Beijing is planning to ratify two forced labor related International Labor Organization conventions in a move linked to the Comprehensive Agreement on Investment. The decision is unlikely to unlock the possibility of CAI ratification by the EU as bilateral and geopolitical concerns remain in place.

The European Commission is planning to run this year’s edition of the European Development Days between June 21-22 with the key focus on its Global Gateway, a development initiative oftentimes described as the EU’s response to the Belt and Road Initiative.

The first ever mission of Swedish lawmakers to Taiwan commenced with a 5-day visit to the self-ruled island on April 10. MEP Charles Weimers, the rapporteur on relations with Taiwan at the Committee on Foreign Relations, was among the participants.
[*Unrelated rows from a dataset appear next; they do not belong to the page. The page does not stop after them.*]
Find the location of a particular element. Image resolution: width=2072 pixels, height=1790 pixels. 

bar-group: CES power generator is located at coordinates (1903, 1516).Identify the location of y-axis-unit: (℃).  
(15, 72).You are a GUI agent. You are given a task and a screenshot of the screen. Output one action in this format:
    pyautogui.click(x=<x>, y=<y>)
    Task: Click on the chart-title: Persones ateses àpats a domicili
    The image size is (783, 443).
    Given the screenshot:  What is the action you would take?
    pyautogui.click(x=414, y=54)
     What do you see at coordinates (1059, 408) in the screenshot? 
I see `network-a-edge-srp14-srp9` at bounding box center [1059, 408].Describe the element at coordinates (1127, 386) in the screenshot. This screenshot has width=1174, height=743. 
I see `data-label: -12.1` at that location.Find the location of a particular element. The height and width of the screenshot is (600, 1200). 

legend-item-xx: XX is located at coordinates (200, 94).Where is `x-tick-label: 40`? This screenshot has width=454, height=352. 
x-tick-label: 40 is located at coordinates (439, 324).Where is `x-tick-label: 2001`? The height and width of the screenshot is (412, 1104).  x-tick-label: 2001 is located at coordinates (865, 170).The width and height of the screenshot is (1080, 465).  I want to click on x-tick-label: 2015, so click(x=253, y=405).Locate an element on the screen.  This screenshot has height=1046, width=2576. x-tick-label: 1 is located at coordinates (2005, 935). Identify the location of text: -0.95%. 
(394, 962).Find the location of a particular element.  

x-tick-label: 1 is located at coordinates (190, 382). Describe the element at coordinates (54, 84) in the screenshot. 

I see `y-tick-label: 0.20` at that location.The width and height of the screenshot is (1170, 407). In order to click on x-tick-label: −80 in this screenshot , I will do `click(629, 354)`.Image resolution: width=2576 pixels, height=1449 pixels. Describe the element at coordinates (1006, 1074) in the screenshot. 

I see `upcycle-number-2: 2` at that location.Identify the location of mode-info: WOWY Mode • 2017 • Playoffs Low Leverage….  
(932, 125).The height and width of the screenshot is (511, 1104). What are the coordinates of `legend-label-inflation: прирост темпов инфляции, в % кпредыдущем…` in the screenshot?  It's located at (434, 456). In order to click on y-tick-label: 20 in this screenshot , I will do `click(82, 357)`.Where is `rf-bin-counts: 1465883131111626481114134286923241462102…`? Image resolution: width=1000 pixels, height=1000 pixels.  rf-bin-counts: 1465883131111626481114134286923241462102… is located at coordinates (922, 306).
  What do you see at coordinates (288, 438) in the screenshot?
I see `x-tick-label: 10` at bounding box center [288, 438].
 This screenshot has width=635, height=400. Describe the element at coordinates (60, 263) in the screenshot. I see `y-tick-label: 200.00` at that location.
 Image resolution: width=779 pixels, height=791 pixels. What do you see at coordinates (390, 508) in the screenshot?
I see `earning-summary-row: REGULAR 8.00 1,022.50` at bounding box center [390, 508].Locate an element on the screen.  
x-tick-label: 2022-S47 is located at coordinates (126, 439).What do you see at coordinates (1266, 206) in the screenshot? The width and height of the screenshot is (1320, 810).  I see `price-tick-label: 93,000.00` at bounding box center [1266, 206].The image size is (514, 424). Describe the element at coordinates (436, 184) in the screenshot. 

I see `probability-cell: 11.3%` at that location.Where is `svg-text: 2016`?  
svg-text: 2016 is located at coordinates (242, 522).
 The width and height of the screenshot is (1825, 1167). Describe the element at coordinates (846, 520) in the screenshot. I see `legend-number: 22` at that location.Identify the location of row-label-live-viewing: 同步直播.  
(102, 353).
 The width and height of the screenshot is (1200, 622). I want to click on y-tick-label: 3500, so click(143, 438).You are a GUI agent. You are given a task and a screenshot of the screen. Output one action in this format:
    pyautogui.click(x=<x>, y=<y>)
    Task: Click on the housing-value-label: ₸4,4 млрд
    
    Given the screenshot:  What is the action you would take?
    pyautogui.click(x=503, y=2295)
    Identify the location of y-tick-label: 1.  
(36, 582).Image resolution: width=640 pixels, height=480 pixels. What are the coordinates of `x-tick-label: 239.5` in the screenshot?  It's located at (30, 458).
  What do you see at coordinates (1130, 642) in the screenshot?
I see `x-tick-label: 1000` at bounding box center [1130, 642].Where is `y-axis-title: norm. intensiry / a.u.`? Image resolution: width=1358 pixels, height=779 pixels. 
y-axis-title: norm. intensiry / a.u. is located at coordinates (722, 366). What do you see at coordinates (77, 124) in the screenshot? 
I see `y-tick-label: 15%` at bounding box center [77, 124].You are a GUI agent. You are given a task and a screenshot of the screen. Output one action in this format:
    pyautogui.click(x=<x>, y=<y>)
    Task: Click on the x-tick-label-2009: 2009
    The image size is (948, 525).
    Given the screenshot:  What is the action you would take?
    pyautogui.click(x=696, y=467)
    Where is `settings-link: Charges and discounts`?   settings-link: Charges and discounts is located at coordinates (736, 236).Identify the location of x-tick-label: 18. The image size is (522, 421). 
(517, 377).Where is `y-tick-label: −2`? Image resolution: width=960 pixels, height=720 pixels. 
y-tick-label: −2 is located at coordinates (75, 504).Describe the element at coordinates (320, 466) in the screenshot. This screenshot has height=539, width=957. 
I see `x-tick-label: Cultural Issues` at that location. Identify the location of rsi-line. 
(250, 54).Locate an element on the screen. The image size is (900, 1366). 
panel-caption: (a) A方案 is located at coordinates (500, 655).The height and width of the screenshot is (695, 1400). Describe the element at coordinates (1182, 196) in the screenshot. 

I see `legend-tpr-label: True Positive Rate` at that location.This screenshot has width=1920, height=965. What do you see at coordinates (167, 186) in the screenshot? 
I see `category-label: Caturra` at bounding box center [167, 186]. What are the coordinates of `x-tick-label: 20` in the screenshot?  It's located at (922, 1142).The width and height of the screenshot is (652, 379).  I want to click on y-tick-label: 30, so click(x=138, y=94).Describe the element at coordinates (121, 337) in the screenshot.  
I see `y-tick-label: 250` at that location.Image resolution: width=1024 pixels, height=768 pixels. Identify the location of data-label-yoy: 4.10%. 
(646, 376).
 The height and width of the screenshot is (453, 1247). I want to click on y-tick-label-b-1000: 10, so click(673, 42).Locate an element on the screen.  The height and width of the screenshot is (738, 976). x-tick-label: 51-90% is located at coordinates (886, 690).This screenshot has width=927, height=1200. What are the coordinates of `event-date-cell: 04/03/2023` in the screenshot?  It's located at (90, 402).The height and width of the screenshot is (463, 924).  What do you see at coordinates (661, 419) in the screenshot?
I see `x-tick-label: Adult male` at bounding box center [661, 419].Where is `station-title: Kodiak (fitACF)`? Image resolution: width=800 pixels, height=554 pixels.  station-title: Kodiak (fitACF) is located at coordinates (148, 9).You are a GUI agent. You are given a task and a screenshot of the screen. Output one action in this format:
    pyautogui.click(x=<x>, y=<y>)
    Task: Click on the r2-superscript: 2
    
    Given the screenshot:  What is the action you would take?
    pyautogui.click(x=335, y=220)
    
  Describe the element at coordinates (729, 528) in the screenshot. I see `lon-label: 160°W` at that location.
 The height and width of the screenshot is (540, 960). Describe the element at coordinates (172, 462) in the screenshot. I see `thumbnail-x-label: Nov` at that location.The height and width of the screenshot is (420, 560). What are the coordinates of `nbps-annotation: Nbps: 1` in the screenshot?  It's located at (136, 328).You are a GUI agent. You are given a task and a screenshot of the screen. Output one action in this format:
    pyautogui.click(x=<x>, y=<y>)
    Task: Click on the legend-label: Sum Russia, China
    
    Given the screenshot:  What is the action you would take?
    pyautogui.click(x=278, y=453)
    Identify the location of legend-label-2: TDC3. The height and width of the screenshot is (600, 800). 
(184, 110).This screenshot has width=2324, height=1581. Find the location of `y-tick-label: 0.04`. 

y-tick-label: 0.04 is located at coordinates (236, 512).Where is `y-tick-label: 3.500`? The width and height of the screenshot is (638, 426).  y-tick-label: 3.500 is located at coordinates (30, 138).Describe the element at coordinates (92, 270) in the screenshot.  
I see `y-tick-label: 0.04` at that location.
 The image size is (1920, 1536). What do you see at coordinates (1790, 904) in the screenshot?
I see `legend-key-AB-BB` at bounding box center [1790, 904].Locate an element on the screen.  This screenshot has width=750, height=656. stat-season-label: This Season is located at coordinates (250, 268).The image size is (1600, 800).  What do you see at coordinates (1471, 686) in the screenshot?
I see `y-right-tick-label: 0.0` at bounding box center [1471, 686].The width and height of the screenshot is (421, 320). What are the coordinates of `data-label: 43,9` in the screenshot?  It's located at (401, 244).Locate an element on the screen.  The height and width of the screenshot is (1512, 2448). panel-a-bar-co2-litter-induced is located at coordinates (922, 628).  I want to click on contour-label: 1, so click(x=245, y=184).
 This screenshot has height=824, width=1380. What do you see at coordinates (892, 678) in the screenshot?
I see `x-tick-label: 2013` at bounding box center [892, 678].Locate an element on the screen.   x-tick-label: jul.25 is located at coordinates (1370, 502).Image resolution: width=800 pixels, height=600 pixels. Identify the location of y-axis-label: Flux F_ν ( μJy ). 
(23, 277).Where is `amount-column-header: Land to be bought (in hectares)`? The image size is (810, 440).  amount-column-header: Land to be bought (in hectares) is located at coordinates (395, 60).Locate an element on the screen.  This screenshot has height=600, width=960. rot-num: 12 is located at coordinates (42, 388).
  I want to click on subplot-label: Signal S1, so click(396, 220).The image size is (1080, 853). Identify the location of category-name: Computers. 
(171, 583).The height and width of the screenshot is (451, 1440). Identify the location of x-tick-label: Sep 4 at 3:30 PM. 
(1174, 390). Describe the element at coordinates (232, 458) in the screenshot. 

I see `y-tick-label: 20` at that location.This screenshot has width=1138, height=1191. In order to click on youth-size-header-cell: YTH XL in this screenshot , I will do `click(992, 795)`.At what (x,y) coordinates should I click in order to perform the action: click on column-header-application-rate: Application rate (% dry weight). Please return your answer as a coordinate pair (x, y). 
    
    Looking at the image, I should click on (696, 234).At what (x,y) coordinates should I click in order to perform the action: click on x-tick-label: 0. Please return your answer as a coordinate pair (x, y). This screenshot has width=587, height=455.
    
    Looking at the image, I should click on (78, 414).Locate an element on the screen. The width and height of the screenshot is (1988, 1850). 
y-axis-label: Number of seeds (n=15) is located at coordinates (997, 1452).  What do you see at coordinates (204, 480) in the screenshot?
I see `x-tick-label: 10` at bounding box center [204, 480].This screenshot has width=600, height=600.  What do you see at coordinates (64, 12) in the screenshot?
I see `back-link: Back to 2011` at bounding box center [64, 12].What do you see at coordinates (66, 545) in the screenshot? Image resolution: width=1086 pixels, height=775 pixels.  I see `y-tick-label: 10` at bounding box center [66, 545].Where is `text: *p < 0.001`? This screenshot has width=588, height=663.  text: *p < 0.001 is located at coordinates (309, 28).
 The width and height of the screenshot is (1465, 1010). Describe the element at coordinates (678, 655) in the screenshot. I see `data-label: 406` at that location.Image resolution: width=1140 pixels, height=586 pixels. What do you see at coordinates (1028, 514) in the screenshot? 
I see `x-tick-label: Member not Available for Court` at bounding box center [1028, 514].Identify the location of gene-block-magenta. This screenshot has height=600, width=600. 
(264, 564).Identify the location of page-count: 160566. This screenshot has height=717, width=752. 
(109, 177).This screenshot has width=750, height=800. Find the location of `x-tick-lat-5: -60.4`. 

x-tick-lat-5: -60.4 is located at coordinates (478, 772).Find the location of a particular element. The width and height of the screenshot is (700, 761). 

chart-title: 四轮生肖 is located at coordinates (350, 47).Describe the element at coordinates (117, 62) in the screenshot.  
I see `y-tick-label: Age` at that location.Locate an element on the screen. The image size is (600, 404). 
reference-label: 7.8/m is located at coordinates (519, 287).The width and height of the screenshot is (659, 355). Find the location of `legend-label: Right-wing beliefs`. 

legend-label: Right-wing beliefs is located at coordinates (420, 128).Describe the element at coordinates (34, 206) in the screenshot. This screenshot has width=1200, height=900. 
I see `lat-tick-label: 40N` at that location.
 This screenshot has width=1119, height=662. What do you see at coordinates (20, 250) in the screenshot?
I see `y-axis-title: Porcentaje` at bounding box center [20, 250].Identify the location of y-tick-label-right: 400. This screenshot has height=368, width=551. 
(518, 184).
The European Union Chamber of Commerce in China sent a letter to the Chinese authorities explaining the disruptions caused by COVID regulations to European businesses. According to data by the German Chamber of Commerce in China, 46 percent of German companies’ supply chains were “completely disrupted or severely impacted.”

On April 3, China-friendly Fidesz party won a fourth consecutive majority of seats in Hungary’s parliamentary elections, securing another term for Viktor Orbán. The election could have had a significant negative impact on Chinese projects in the country, as the opposition vowed to review the controversial Belgrade-Budapest railway and Fudan University Budapest campus projects.

Scheduled to open in 2022, TikTok has now delayed the opening of its data center in Ireland, its first center within the EU, until 2023. The company is currently storing European users’ data within servers in Singapore and in the United States, while its European “transparency and accountability center” operates online.